As shown in figure 4, after adopting the optimized examples, the reference for the term "my love" in the predictions becomes more precise. Initially, when using fixed examples, the valence and arousal scores for "my love" are 6.5 and 6.0, respectively. Although these scores reflect a certain level of emotional intensity, they are not entirely accurate. By employing optimized examples in the second phase, we provide more relevant context. In the optimized example, the sentence "This salad is really my love." corresponds to valence and arousal scores of 7.50 and 7.25, respectively. These scores capture the emotional nuances more effectively. Considering this more fitting example, we re-predict the scores for "Homemade hummus is my love," resulting in adjusted valence and arousal scores of 7.0 and 7.0. These revised scores are more reasonable, demonstrating that using optimized context examples can significantly improve the accuracy and consistency of predictions, thereby better meeting the demands of fine-grained sentiment analysis.

5 Conclusion

This study proposes a two-stage context learning method based on the Baichuan2-7B model for the DimABSA task at the SIGHAN 2024 workshop. The task requires fine-grained sentiment intensity prediction for restaurant reviews.

In the first stage, we enhance the model’s sentiment element recognition ability using fixed context examples. In the second stage, we utilize BERT to encode the Opinion field and select the most similar training data based on similarity calculation as new context examples. These relevant examples improve the accuracy of sentiment intensity prediction.

Experimental results show that our two-stage method significantly enhances the accuracy and granularity of predictions. The method effectively utilizes training data and reduces sentiment polarity bias.

Overall, our approach provides an efficient solution for the DimABSA task and offers valuable insights for optimizing future models for fine-grained sentiment analysis.

Exercise 1: Output the stretch of the DimABSA excerpt from "Experimental results show" through "sentiment polarity bias.".
Exercise 2: Carry the DimABSA excerpt on from its final sentence.
The listing is separate material, unrelated to the DimABSA excerpt.

Data items:
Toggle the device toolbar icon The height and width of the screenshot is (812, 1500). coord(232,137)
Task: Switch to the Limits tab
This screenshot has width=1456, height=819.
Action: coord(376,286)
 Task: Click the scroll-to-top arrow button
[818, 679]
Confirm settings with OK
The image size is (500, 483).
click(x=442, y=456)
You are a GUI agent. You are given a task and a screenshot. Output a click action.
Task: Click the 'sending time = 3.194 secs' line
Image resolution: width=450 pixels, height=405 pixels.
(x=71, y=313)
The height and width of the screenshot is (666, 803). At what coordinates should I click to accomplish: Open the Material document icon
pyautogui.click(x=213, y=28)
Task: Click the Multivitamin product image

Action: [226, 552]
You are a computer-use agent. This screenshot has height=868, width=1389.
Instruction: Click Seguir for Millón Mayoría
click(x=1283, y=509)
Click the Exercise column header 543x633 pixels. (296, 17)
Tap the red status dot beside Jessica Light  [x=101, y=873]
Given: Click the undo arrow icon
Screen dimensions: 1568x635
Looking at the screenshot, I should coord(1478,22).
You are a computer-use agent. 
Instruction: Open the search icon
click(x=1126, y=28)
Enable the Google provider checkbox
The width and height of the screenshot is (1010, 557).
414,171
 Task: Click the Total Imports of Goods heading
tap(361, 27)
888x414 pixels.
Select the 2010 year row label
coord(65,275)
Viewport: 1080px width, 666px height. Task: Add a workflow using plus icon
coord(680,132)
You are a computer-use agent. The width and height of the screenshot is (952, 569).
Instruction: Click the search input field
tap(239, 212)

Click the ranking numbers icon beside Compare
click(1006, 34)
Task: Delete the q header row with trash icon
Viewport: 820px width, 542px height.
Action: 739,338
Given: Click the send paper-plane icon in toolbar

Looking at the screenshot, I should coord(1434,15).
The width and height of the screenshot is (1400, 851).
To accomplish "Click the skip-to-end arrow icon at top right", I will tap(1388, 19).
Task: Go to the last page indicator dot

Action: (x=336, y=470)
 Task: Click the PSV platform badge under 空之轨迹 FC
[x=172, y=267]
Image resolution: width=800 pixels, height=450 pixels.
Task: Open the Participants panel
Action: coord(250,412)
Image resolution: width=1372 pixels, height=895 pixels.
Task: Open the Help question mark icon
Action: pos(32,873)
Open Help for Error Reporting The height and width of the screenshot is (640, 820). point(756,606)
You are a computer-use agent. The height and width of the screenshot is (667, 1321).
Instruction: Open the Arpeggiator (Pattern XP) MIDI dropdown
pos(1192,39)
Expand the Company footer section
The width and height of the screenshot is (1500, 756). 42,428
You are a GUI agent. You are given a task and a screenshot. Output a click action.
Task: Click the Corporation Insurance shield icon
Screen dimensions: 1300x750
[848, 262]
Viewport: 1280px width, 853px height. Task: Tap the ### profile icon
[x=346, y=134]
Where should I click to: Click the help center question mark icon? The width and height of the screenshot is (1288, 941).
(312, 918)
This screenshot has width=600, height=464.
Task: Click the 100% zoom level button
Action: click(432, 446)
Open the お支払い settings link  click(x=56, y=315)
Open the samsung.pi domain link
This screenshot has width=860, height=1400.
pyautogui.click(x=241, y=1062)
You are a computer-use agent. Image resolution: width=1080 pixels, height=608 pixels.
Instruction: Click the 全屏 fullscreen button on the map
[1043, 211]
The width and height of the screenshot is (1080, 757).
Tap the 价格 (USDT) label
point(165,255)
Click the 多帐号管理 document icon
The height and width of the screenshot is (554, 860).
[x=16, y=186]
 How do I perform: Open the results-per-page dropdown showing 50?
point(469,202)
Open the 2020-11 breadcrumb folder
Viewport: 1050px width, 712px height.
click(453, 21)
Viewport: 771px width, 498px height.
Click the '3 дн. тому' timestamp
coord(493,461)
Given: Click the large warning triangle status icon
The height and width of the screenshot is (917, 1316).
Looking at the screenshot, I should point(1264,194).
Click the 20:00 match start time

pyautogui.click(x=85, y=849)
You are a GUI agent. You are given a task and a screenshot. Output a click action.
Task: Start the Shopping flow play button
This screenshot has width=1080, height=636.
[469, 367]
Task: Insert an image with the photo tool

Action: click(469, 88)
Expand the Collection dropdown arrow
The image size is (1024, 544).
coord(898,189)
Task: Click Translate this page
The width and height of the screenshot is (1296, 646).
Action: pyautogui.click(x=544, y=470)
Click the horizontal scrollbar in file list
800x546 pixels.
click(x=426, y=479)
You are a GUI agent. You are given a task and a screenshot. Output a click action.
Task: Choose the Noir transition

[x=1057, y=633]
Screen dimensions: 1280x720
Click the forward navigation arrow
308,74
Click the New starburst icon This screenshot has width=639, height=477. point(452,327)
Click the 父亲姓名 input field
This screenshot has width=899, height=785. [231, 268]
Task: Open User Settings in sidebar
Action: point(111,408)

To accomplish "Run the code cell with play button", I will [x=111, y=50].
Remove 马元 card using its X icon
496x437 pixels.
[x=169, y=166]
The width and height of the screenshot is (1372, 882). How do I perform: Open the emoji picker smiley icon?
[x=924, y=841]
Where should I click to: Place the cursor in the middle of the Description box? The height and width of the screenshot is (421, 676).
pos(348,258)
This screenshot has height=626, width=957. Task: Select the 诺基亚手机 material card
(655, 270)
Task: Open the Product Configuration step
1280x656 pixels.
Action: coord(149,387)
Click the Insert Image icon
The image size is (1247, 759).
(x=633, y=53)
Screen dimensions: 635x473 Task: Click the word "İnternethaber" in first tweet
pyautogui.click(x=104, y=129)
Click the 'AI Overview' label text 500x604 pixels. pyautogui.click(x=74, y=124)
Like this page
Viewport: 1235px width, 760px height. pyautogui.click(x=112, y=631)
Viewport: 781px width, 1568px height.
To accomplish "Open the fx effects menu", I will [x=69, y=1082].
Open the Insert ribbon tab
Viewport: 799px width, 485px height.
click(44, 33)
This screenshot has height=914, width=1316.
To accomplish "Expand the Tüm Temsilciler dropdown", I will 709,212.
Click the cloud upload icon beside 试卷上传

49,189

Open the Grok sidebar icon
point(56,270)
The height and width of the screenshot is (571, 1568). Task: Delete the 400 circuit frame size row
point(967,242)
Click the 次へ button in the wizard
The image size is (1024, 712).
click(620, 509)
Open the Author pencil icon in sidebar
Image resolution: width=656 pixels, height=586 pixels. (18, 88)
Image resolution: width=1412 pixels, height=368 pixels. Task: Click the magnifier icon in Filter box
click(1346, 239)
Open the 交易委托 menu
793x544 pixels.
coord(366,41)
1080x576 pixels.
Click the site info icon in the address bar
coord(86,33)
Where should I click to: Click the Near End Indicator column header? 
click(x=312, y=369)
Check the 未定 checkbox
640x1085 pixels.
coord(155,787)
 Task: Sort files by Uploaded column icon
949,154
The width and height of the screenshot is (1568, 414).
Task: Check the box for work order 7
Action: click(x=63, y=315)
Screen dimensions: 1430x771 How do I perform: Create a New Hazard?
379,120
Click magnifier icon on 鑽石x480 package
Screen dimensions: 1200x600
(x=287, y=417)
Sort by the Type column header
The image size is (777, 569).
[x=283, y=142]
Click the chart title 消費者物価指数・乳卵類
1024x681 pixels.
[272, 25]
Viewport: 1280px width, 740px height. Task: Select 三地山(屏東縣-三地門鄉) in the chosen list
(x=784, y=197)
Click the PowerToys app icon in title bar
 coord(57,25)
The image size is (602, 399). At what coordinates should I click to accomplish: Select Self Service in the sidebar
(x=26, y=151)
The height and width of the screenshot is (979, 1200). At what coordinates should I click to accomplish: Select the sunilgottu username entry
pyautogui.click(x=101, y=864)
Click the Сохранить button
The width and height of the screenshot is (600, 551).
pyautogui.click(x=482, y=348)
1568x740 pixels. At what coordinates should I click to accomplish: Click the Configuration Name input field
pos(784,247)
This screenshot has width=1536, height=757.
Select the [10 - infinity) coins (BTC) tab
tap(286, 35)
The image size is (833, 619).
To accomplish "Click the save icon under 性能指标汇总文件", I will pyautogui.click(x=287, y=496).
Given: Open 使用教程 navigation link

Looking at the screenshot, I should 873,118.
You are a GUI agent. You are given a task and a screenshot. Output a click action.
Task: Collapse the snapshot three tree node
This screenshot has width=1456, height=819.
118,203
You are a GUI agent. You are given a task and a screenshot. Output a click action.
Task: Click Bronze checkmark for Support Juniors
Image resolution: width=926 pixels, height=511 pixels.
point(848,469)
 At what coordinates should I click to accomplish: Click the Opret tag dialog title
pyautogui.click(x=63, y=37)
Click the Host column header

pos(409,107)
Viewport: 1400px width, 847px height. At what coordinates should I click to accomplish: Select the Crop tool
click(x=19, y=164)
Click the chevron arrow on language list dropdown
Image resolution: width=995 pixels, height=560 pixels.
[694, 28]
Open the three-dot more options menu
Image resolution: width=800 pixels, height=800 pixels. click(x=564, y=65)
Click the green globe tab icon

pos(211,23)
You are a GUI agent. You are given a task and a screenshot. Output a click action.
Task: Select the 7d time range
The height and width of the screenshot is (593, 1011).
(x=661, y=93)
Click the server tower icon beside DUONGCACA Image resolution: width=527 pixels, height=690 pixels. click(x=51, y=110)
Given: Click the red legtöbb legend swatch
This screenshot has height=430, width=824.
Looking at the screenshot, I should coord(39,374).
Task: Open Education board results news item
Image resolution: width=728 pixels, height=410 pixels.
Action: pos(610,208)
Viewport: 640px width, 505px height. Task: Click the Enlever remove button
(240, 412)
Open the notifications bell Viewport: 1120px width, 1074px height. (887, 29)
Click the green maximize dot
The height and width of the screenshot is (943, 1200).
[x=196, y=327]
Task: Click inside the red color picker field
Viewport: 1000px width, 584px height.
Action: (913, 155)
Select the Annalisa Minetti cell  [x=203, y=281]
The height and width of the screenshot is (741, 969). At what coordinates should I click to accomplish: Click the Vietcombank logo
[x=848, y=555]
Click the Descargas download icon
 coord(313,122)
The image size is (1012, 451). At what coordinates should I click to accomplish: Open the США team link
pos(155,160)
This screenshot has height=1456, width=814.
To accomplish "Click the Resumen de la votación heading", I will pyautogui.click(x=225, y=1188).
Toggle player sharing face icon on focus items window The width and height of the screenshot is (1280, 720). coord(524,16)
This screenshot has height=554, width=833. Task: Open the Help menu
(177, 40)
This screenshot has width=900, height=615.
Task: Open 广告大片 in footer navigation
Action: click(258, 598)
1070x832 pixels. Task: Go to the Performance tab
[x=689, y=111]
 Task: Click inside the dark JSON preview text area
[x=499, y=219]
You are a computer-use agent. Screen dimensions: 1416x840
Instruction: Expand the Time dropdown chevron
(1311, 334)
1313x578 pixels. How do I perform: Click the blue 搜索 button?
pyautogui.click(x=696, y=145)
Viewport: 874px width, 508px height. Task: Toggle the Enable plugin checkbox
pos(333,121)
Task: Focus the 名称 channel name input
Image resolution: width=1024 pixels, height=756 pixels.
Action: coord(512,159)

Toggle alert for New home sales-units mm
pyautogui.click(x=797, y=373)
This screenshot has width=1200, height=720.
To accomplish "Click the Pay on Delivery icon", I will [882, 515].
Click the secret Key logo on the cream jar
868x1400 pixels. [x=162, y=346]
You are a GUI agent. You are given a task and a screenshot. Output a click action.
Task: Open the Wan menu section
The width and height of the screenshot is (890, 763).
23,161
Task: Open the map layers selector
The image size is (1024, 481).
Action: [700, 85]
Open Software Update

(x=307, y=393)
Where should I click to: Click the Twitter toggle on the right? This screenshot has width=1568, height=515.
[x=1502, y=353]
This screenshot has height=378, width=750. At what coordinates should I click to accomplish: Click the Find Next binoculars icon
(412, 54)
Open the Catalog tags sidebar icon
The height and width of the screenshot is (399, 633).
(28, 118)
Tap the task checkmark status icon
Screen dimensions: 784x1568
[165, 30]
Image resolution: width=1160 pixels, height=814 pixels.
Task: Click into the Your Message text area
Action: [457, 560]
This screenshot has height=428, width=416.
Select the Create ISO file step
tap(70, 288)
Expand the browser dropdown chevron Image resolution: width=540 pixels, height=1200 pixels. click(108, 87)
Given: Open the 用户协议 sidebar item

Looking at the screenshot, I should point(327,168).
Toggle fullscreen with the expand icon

Answer area 1:
Experimental results show that our two-stage method significantly enhances the accuracy and granularity of predictions. The method effectively utilizes training data and reduces sentiment polarity bias.

Answer area 2:
Limitations

Although our proposed method demonstrates significant performance improvements in the DimABSA task, there are still some limitations. First, our method focuses on enhancing the accuracy of sentiment intensity prediction, without further optimization for the Aspect field and its Category. Second, the success of the second stage is relatively dependent on the accuracy of the similarity measure between the Opinion field and the training data, and the issue of error propagation requires further analysis and discussion. Additionally, our method has high computational resource demands, especially when performing large-scale data training and optimization. This could limit its practicality and widespread adoption in real-world applications.

Acknowledgments

We express our gratitude to the organizers for providing such an inspiring competition and resolving our questions patiently. We would like to express our sincere gratitude to those who have provided detailed suggestions for our paper. Their diligent efforts are greatly appreciated.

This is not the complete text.